HARTFORD, CT  —  Connecticut has a total of $8.5 million in state and federal funds to upgrade its election structure, but it will be up to lawmakers to improve access to the ballot. 

“It is time for us to put aside our very restrictive voter access laws and move forward,” Lt. Gov. Susan Bysiewicz said Wednesday. 

The financial investment, according to Bysiewicz, will ensure that elections remain free, fair and accessible to all eligible voters. Specific changes focus on modernizing the central voter registration system, election management system, and other pieces of infrastructure that have been in place for two decades. 

“The right to vote is the most precious civil right that we have,” Bysiewicz said. “COVID-19 proved that we had a lot of obstacles in making sure people were safe when they went to vote.”

Connecticut has one of the oldest voter registration systems in the country and the current system is nearing the end of its functional life, according to Secretary of the State Denise Merrill.

“When we applied for this funding, we knew it was time to make some changes to modernize some of our election’s infrastructure,” Merrill said. 

State officials said the replacement of the central voter registration system as a way to enhance functionality and security, improve experience of voters and officiate flexibility when managing potential changes in future elections. 

“The most critical need we have at the moment is for a new voter registry system and that will be our first line of business,” Merrill said. “That will allow us to ulster our cyber security as well.” 

Merrill said this implemented advancement stemmed from a “wake-up call” when Russian agencies attempted to hack the system in 2016, but failed in successfully doing so. 

“Now, we are going to go to the next level and have an actual new voter registry,” Merrill said. “We’re getting input from all the local officials and other people that are users of the system — including the public.” 

The funding will also aid replacing the election management system (EMS) to boost user experience for voters and election officials, ensuring the utmost security and reporting while warranting for improvement in design to allow easier access for online election night results. 

Connecticut has not replaced tabulators that count ballots since they were first purchased and introduced in 2008. The grant will help start the discussion about replacing them. 

“We know that we are going to have to replace them in the near future,” Merrill said. “And so, we have a planning process where we can start to look at what we want the future of our elections to look like.” 

Merrill said the improvements are a step toward the planning process but will potentially take a couple of years and far more resources to actually replace the set scanning machines. 

“The newer scanners will be much more robust, they will have much more security protection and easy for use,” Merrill said. 

The other project Merrill and Bysiewicz said this grant will focus on improving is the expansion of automatic voter registration (AVR) to other state agencies to enhance voter registration in Connecticut. 

AVR at the DMV has reported in being substantially successful since its introduction in 2016 with 500,000 new voter registrations and 700,000 address changes made, according to the press release.

“We want accurate voter lists,” Merrill said. “And this is the way we are going to get them.” 

The program is intended to be expanded to other agencies, such as higher education, as a direct result of the improvement it had in accurately portraying lists over the past couple of years. 

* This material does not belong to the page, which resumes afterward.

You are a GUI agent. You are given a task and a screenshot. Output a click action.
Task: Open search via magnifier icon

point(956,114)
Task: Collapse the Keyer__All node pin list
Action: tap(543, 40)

The historical reasoning behind Connecticut’s restriction laws regarding voting have been in place since the 1818 constitution as a way to allow soldiers away at war to be able to vote. Connecticut is now the only state in the country with these laws embedded within the state’s constitution. 

“We are not a state that allows easy access for the voters to vote in the sense that it is very difficult to qualify to get an absentee ballot,” Merrill said. “And that’s what we want to change.” 

The Office of the Secretary of the State has already begun working with key stakeholders to evaluate set changes to CVRS and EMS, possible new AVR agencies. The process of putting together a working group to assess the next generation voting technology will follow.